That might well be a good plan. Get another named variety seed, then grow it out. Then mow it at a height that the Maya cannot handle. I have never heard of a Bermuda other than the pasture varieties that does not react well to low mowing. This is good for me to know.


----------



## ktgrok (May 25, 2019)

Greendoc said:


> ktgrok said:
> 
> 
> > So, thinking toward spring I'm wondering if it is totally insane to put down some different seed. Not kill this off totally, just scalp it and throw down some variety that has a better lateral growth pattern than this stuff. Because at this point the common bermuda is so much better - more dense, less top growth, more lateral growth. Which keeps the weeds out of those areas. The Maya areas just refuse to grow densely - still zero lateral growth, - no stolons no matter what height I cut it at, how frequently, fertilizer, etc. I know color won't match great, but if it is something that spreads laterally it will likely out compete this stuff eventually.
> ...


Yeah, I have to admit I'm shocked that the stuff I paid money for doesn't respond, yet the wild bermuda that the neighborhood has loves the low mowing! Heck, it loves any kind of "abuse", lol. Round up just makes it come back thicker and greener, low mowing makes it thicken up and dense, etc. Meanwhile the Maya still acts like it is a seedling....growing up, but not out.


----------



## ktgrok (May 25, 2019)

Hancock Seed recommended BlackJack as being easy to establish, and aggressive horizontal growth, and said it does well in Florida. Think I'll try that.

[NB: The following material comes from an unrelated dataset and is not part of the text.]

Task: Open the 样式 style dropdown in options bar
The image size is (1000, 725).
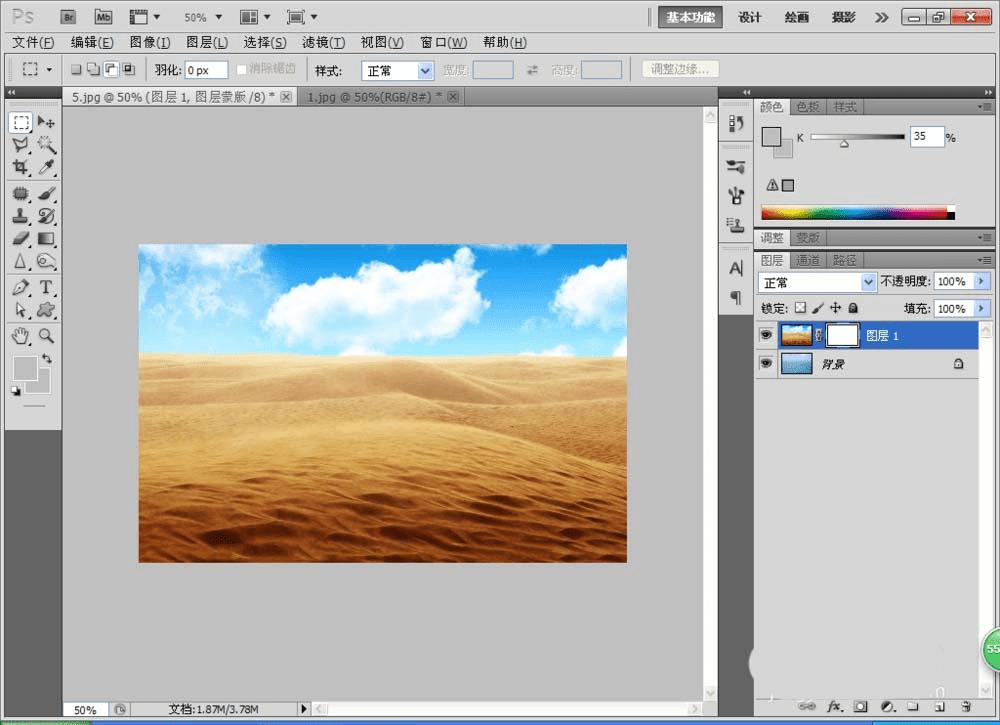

Of course, that means no pre emergent in the spring, right? Ugh. I suppose I can put one down once it establishes - it supposedly germinates in 5 days and is established in 4-6 weeks - maybe could do one after that?


----------



## ktgrok (May 25, 2019)

ktgrok said:


> Hancock Seed recommended Royal Bengal as being easy to establish, and aggressive horizontal growth, and said it does well in Florida. Think I'll try that.
> 
> Of course, that means no pre emergent in the spring, right? Ugh. I suppose I can put one down once it establishes - it supposedly germinates in 5 days and is established in 4-6 weeks - maybe could do one after that?


----------



## Greendoc (Mar 24, 2018)

ktgrok said:


> Hancock Seed recommended BlackJack as being easy to establish, and aggressive horizontal growth, and said it does well in Florida. Think I'll try that.
> 
> Of course, that means no pre emergent in the spring, right? Ugh. I suppose I can put one down once it establishes - it supposedly germinates in 5 days and is established in 4-6 weeks - maybe could do one after that?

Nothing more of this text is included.